Os alimentos sagrados dos índios do México podem ser comparados às beberagens de imortalidade da Índia e da Pérsia. "Bebemos o Soma, tornando-nos imortais, chegamos à Luz, atingimos os Céus..." proclamam os hindus no templo dos Vedas. "O primeiro dom que imploro de ti" escrevia Zaratustra "o Haoma que afasta a morte, é o paraíso dos justos resplendentes e bem aventurados".

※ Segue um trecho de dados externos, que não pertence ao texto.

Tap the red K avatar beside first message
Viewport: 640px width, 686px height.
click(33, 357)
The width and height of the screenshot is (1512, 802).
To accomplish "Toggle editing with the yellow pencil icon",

Assim como o Soma e o Haoma, o teonanacatl dos Astecas e dos Mayas era principalmente - na origem - um instrumento de reintegração ao estado primordial, um meio ritual de reencontrar a condição dos espíritos e o caminho do Paraíso perdido. Se nos faltam textos escritos, os afrescos e as pedras-cogumelos demonstraram, na linguagem universal dos símbolos, uma Ciência esquecida, e seu testemunho concorda com os do Rig-Veda e do Avesta.

Se o culto dos cogumelos sagrados se degradou no curso dos séculos, ainda sobrevive no Sul do México. Os relatos sobre a experiência com Psilocybes nos falam sobre a subida extática através dos Céus, do encontro e do diálogo do sujeito com os Deuses e seus ancestrais, assim como da maravilhos certeza - alcançada no ponto culminante da experiência - de ter recobrado o "senso da eternidade".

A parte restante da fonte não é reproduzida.